Exercise set
**a.** In the article on the jury-selection case, can you condense the paragraph beginning "Pitchford's lawyers objected" into a short bulleted list that keeps its main facts?
**b.** According to the article on the jury-selection case, why did the Mississippi Supreme Court conclude that Pitchford had forfeited his Batson claim? Answer in one to three sentences.
**c.** Transcribe everything in the article on the jury-selection case from "The U.S. Court" down to "jurors was unreasonable.".

Passage to read
--------
Court to hear argument on claim of racial discrimination in jury selection

Amy Howe's Headshot
The Supreme Court Building is pictured on March 25, 2026.
(Nora Collins)

The Supreme Court will hear oral argument on Tuesday in Pitchford v. Cain, the case of a Mississippi man who contends that he was sentenced to death in violation of the Constitution’s ban on racial discrimination in jury selection. Terry Pitchford asserts that such a constitutional violation “undermines the foundational promise of equal justice under law.” But Mississippi counters that this is not one of the “narrow circumstances” in which federal courts can grant state prisoners post-conviction relief.

In 2006, Pitchford was convicted and sentenced to death for his role in the shooting death of a shopkeeper. Another man, Eric Bullins, fired the shots that killed Reuben Britt.

At Pitchford’s trial, the local district attorney, Doug Evans – whose conduct during jury selection led the Supreme Court in 2019 to throw out the conviction of another inmate, Curtis Flowers – eliminated four potential jurors, all of whom were Black.

Pitchford’s lawyers objected. They argued that Evans’ strikes violated the Supreme Court’s 1986 decision in Batson v. Kentucky, holding that the use of peremptory challenges (that is, challenges for any reason) to remove potential jurors based on race violates the Constitution. The state trial judge (who had also presided over Flowers’ case) rejected that contention, and Pitchford was ultimately tried before, and convicted by, a jury with just one Black juror, even though Grenada County, Mississippi, where the trial occurred, is 40% Black.

The Mississippi Supreme Court upheld Pitchford’s conviction and sentence. It concluded that Pitchford had forfeited his right to make his Batson claim because he had not offered any arguments to the trial court to rebut the race-neutral explanations that the prosecutor had offered for his strikes of the four potential Black jurors (such as that one potential juror was late to court and another had a relative who committed “similar offenses” to Pitchford).

When Pitchford went to federal court in Mississippi to seek post-conviction relief, U.S. District Judge Michael Mills agreed with Pitchford that the juror strikes violated Batson. Mills ordered the state to either retry Pitchford within 180 days or release him.

The U.S. Court of Appeals for the 5th Circuit reversed. In its view, even if Mills was correct that Pitchford had not waived his right to make his Batson claim, Pitchford still had no right to relief under the Antiterrorism and Effective Death Penalty Act, the federal law governing post-conviction claims, because the relevant question was not whether the state court’s ruling was right or wrong but instead whether the decision was “an ‘objectively unreasonable’ application of a Supreme Court ‘holding[]’” – which, the court of appeals concluded, it was not.

Pitchford came to the Supreme Court in May, asking the justices to weigh in. In December, they agreed to decide whether, under AEDPA, the state supreme court’s determination that Pitchford had waived his right to rebut the prosecutor’s asserted race-neutral reasons for exercising strikes against four Black jurors was unreasonable.
--------
Raw data
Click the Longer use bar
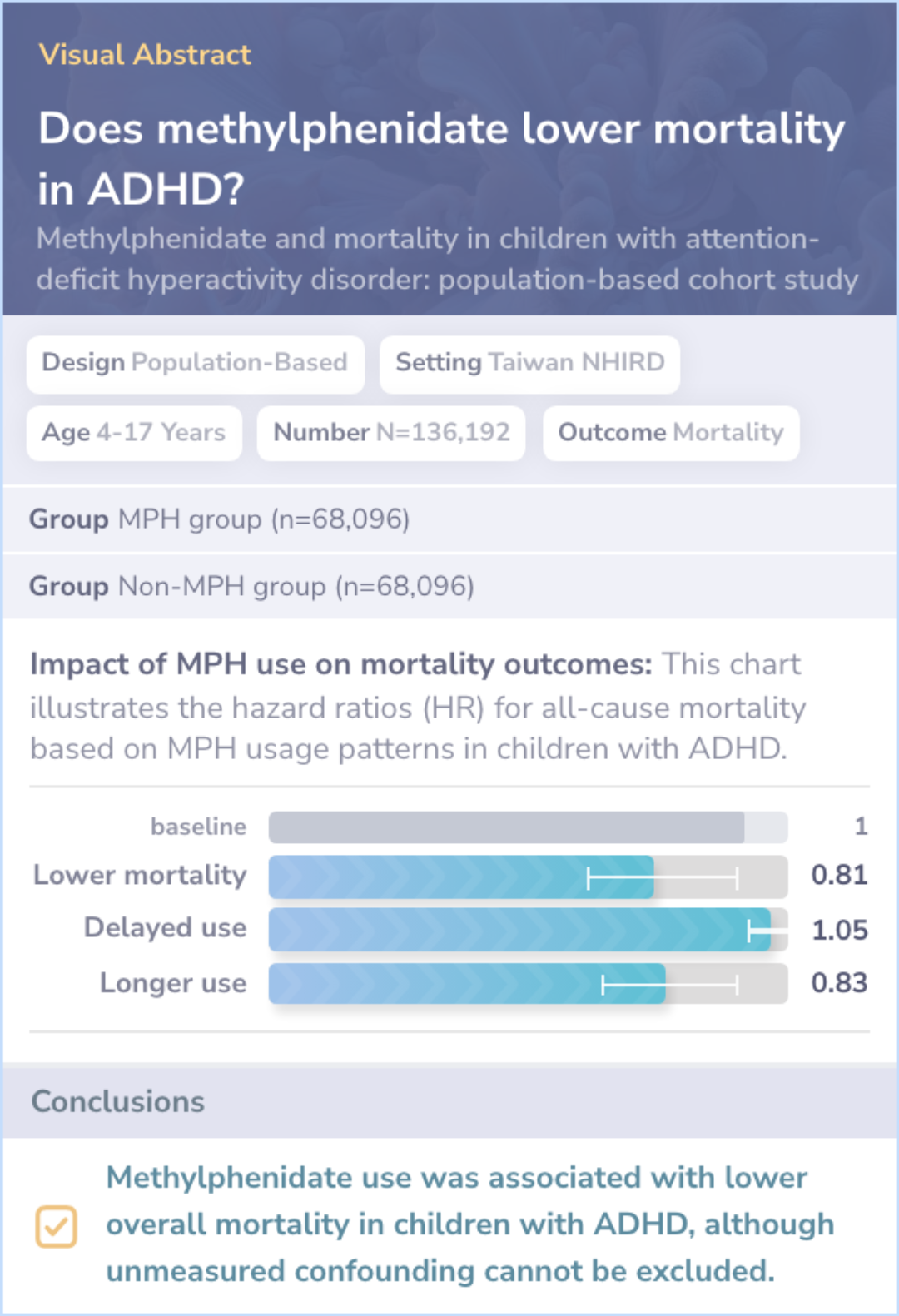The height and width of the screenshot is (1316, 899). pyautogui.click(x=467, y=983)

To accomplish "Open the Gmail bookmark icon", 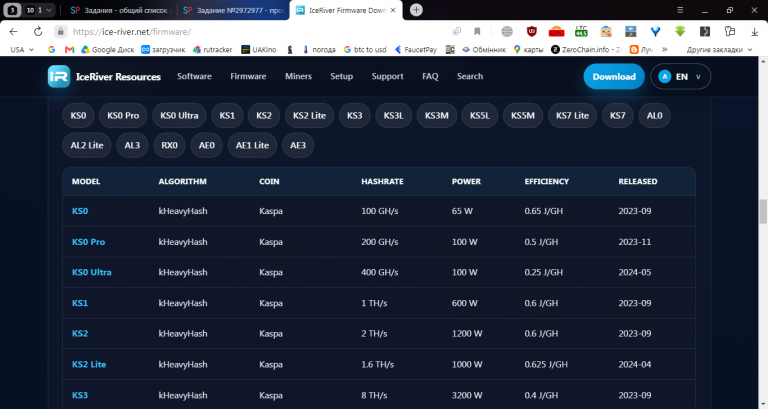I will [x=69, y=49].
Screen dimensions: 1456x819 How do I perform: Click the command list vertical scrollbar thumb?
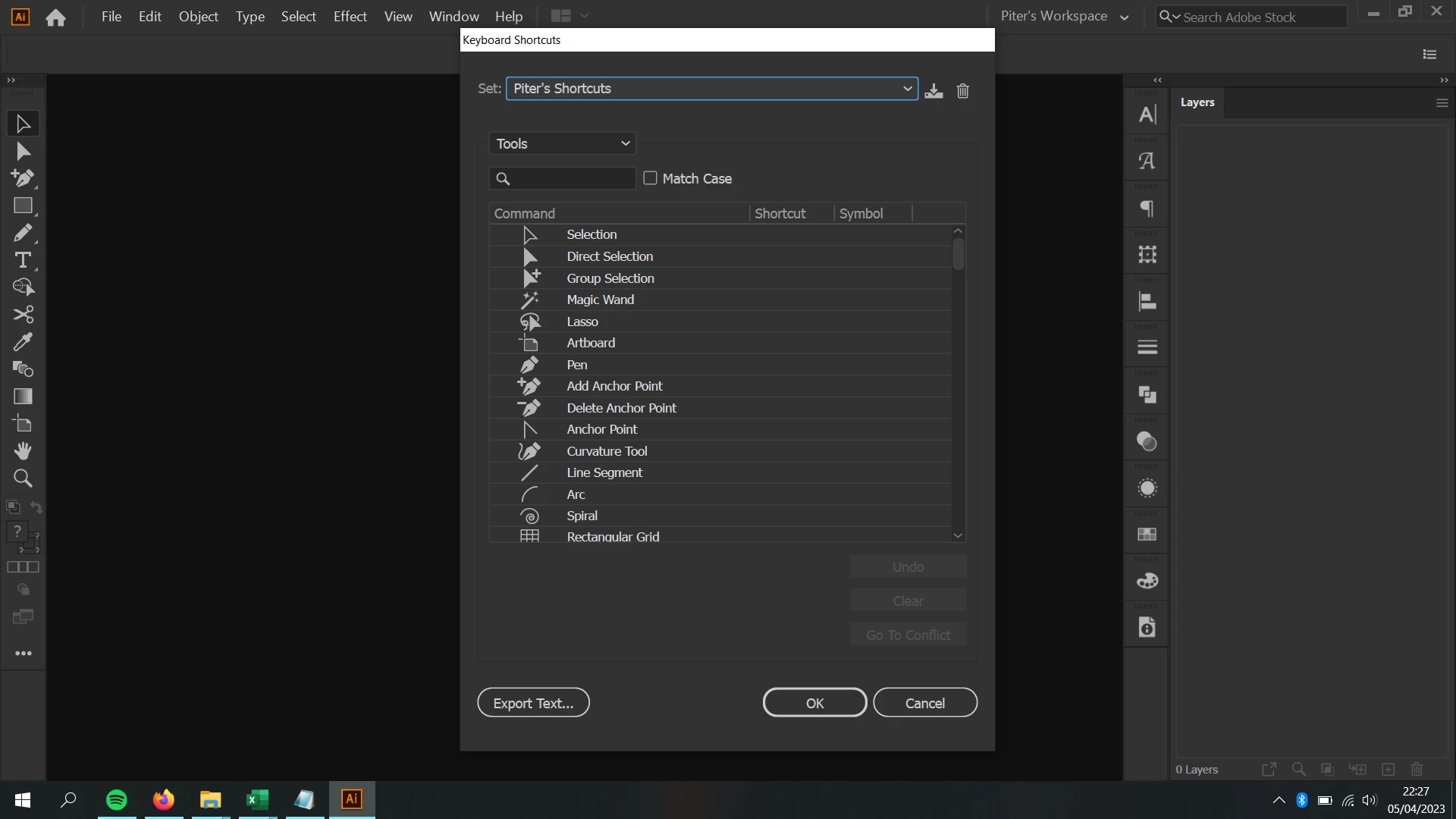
--------
Results of the exercise
**a.**
- Pitchford's lawyers argued that Evans' strikes violated Batson v. Kentucky (1986), which held that using peremptory challenges to remove potential jurors based on race is unconstitutional.
- The state trial judge, who had also presided over Flowers' case, rejected that argument.
- Pitchford was tried and convicted by a jury with only one Black juror, even though Grenada County, Mississippi, where the trial took place, is 40% Black.

**b.** The court concluded that Pitchford had not offered the trial court any arguments to rebut the race-neutral explanations the prosecutor gave for striking the four potential Black jurors. The prosecutor had said, for example, that one potential juror was late to court and that another had a relative who committed "similar offenses" to Pitchford.

**c.**
The U.S. Court of Appeals for the 5th Circuit reversed. In its view, even if Mills was correct that Pitchford had not waived his right to make his Batson claim, Pitchford still had no right to relief under the Antiterrorism and Effective Death Penalty Act, the federal law governing post-conviction claims, because the relevant question was not whether the state court’s ruling was right or wrong but instead whether the decision was “an ‘objectively unreasonable’ application of a Supreme Court ‘holding[]’” – which, the court of appeals concluded, it was not.

Pitchford came to the Supreme Court in May, asking the justices to weigh in. In December, they agreed to decide whether, under AEDPA, the state supreme court’s determination that Pitchford had waived his right to rebut the prosecutor’s asserted race-neutral reasons for exercising strikes against four Black jurors was unreasonable.